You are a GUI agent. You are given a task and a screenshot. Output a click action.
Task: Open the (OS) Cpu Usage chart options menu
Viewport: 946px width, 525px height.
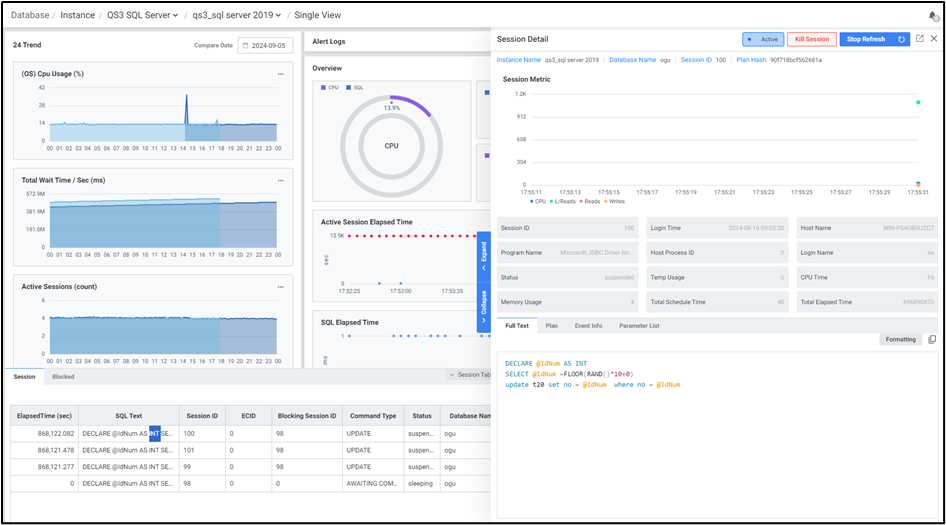[281, 74]
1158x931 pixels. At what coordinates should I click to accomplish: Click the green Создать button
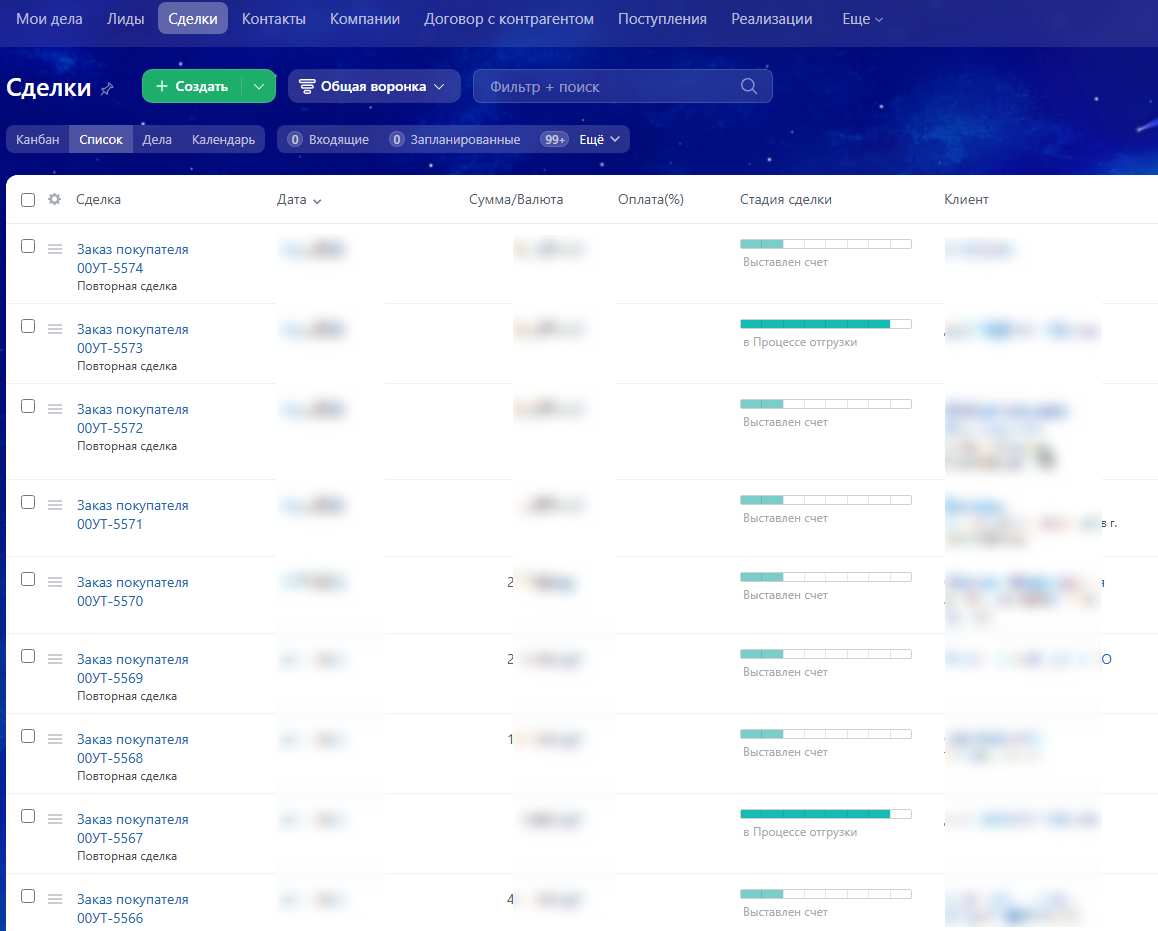(x=192, y=86)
---+---
* [TASK BRIEF]: Would you restate the listing word for word and leave every picture out?

* [RESULT OF THE TASK]:
You are a GUI agent. You are given a task and a screenshot. Output a click action.
Task: Open the (OS) Cpu Usage chart options menu
Viewport: 946px width, 525px height.
[281, 74]
1158x931 pixels. At what coordinates should I click to accomplish: Click the green Создать button
(x=192, y=86)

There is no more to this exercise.